__EXERCISE__
Restate exactly, please, each line of the listing from the one with "Click the magnifier" to the last, including both.

START WORKING DATA

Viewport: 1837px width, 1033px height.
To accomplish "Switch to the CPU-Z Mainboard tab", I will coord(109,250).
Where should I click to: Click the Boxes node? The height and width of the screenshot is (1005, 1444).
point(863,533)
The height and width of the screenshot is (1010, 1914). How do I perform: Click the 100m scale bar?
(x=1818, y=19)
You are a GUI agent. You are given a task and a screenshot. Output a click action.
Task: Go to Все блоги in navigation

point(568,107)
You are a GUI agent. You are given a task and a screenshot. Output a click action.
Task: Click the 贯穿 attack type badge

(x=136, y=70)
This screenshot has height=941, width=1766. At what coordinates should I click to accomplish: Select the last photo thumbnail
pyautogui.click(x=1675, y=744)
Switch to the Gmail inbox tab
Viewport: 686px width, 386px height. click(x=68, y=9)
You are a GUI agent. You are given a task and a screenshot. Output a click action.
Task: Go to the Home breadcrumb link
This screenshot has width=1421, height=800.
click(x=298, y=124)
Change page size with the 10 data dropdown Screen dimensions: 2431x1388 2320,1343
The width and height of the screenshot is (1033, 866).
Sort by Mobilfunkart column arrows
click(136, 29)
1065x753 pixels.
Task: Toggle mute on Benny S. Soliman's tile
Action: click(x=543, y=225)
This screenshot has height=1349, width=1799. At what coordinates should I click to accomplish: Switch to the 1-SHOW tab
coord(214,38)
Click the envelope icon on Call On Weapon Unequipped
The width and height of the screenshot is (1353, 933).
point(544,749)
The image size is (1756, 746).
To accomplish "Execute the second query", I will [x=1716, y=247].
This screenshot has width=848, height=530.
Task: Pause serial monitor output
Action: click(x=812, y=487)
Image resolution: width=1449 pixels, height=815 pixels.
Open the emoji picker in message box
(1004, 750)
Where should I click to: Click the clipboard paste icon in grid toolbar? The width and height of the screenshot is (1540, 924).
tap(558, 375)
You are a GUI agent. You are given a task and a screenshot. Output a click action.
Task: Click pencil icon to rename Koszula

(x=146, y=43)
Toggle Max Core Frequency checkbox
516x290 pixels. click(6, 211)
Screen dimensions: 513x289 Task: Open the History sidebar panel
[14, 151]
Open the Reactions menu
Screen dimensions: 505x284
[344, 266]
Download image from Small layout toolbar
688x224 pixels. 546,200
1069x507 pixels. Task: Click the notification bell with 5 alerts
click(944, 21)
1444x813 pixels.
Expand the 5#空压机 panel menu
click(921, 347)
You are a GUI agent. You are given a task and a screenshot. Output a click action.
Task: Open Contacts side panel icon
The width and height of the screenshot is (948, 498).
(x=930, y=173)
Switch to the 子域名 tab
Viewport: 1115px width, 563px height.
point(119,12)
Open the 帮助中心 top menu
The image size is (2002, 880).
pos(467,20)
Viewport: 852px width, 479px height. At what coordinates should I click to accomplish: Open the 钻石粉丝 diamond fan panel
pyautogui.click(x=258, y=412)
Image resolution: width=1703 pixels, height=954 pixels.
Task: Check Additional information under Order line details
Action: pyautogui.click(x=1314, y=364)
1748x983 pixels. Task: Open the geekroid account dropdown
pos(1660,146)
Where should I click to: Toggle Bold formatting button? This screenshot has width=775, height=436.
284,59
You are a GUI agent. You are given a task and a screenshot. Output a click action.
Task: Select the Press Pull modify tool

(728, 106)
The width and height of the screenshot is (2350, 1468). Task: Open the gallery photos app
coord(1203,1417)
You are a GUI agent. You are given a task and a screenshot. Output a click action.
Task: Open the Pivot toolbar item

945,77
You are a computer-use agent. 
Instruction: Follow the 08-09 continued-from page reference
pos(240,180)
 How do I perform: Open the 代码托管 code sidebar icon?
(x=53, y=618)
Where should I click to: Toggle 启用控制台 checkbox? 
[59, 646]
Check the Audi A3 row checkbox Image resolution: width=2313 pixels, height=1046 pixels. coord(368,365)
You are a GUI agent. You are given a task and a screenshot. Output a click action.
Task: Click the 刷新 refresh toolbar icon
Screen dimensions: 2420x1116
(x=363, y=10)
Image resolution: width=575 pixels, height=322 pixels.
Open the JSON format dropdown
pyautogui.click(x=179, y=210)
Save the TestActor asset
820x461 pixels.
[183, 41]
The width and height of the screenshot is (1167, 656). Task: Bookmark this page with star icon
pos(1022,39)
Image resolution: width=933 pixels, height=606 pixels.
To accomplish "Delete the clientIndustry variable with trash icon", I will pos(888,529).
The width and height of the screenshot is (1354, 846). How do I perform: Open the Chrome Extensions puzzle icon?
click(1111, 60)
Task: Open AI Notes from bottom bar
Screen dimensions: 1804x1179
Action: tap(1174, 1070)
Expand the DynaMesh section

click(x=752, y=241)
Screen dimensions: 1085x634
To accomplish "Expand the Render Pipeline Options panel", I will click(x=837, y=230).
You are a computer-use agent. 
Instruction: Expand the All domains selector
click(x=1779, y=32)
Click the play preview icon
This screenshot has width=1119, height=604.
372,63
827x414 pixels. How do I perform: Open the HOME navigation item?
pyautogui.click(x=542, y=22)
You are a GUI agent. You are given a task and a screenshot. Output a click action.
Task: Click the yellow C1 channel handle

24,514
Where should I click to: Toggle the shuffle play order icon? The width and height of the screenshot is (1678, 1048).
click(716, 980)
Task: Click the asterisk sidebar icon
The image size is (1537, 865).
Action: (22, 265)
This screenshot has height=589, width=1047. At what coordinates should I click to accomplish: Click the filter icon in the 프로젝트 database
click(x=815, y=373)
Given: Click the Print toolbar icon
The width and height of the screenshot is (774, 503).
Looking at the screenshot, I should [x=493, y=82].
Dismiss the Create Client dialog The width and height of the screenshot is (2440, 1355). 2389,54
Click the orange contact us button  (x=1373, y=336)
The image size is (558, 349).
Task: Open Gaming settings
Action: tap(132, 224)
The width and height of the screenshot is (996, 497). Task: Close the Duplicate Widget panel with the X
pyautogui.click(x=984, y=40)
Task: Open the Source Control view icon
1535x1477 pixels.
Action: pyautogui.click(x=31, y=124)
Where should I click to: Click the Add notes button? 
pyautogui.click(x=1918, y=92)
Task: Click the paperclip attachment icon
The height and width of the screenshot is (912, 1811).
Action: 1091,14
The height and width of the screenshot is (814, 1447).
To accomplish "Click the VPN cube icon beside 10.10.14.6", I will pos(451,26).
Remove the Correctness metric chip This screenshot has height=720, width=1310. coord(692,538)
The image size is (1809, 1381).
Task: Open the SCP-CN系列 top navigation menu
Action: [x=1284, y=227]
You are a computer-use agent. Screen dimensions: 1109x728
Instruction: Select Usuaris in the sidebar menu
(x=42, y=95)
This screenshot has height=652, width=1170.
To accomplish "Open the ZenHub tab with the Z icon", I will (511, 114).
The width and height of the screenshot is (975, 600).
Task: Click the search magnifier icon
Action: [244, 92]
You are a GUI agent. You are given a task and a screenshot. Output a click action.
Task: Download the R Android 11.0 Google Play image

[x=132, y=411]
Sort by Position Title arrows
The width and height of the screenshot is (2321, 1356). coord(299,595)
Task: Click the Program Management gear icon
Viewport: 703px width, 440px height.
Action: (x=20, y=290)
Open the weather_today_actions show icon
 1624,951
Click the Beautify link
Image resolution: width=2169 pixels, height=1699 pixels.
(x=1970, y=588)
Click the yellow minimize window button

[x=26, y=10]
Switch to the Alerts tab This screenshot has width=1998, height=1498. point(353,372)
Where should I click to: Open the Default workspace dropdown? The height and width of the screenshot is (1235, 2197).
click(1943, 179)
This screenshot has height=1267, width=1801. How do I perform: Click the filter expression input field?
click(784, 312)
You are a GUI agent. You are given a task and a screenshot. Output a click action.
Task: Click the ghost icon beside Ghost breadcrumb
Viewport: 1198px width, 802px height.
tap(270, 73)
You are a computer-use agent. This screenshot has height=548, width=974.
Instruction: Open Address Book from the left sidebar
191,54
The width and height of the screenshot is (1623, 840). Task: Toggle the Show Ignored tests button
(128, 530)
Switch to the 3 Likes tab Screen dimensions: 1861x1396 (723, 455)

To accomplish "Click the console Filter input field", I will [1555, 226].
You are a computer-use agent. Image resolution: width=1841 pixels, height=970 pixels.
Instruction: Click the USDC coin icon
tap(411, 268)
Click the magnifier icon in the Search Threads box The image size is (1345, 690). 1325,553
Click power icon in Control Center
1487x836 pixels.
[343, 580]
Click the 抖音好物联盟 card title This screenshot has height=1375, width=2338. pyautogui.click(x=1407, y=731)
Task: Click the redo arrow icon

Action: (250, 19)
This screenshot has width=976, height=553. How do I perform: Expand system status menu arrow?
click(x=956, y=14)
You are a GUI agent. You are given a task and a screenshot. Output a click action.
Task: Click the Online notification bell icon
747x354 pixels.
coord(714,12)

END WORKING DATA

__THE ANSWER__
Click the magnifier icon in the Search Threads box The image size is (1345, 690). 1325,553
Click power icon in Control Center
1487x836 pixels.
[343, 580]
Click the 抖音好物联盟 card title This screenshot has height=1375, width=2338. pyautogui.click(x=1407, y=731)
Task: Click the redo arrow icon

Action: (250, 19)
This screenshot has width=976, height=553. How do I perform: Expand system status menu arrow?
click(x=956, y=14)
You are a GUI agent. You are given a task and a screenshot. Output a click action.
Task: Click the Online notification bell icon
747x354 pixels.
coord(714,12)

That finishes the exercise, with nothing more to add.